Rudolf Steiner's Complete Works

Rudolf Steiner's Complete Works are edited in the Complete Editions, (Gesamtausgabe in german, abbreviated GA) based on the edition plan of 1961 and are divided in three sections:

I. Writings

- Works (GA 1-28)
- Collected Essays (GA 29-36)
- Letters, sayings, fragments (GA 38-45)

II. Lectures

- Public lectures (GA 51-84)
- Lectures to members of the Theosophical later
    Anthroposophical Society (GA 88-270)
- Lectures and courses on specific fields (GA 271-354)

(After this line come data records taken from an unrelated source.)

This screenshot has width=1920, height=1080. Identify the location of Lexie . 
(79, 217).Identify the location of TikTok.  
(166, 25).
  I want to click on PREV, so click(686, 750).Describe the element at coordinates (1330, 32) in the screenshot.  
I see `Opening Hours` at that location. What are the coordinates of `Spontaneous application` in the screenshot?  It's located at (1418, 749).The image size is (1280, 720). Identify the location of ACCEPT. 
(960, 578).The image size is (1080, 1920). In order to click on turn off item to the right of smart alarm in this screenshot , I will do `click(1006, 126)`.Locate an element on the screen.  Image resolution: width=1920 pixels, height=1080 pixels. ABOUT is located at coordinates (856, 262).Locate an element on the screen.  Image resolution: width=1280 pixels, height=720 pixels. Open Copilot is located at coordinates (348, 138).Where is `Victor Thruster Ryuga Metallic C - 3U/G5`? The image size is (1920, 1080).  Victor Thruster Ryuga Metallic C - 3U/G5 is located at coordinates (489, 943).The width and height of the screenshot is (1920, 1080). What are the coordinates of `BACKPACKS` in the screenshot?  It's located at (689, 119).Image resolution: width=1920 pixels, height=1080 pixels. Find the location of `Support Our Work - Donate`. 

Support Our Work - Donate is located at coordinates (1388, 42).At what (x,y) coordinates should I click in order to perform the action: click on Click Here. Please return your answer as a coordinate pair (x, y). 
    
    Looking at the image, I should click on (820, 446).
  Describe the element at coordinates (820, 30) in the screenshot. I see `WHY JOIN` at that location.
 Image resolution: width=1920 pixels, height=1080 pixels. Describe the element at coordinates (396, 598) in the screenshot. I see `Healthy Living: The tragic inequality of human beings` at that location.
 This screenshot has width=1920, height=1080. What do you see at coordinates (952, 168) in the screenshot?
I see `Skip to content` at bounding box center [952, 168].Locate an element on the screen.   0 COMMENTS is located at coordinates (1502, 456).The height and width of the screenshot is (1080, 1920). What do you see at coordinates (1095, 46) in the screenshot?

III. Reproductions and publications from the Artistic legacy

The Complete Works are published hitherto in 360 volumes, including a large part of the artistic works. The volumes which have not been published yet demand a special labour-intensive care, because of incomplete documentation or records difficult to order. 
The Complete Works are conceived as a Reading and Study Edition, accompanied by biographical, bibliographical and historical references to the text. It has come into being through decades of work with the most diverse text basis, very different editorial approaches and scopes.
Due to the fact that Rudolf Steiner gave his lectures speaking freely, there are no handwritten records of the lectures by himself, with exception of some scattered notes and sketches. Available are only written transcripts by the listeners (particularly in shorthand). The edited volumes of the Complete Works are therefore based on these written records and only very few lectures and publications have been reviewed by Rudolf Steiner. These editions, similar to other editions of philosophers (for ex. Aristotles' teachings or Hegel's lectures) are not written, respectively non-authorized texts by the author.

The Rudolf Steiner Verlag (Publishing Press) and the Rudolf Steiner Archive are committed to mantain the works permanently available. Volumes out of print are, as far as possible, continuously reprinted. This is ocassionally associated with great efforts, specially in the case of volumes of lectures. In some cases, a reissue of a volume implies comparing again the text with new text basis, that perhaps only recently became accessible or which has been newly received in the Archive. In some particular cases, it is necessary a partial or complete new transcription from the original stenograms. The elaborations and additions which are part of the references accompanying every volume require wide and time-consuming researches.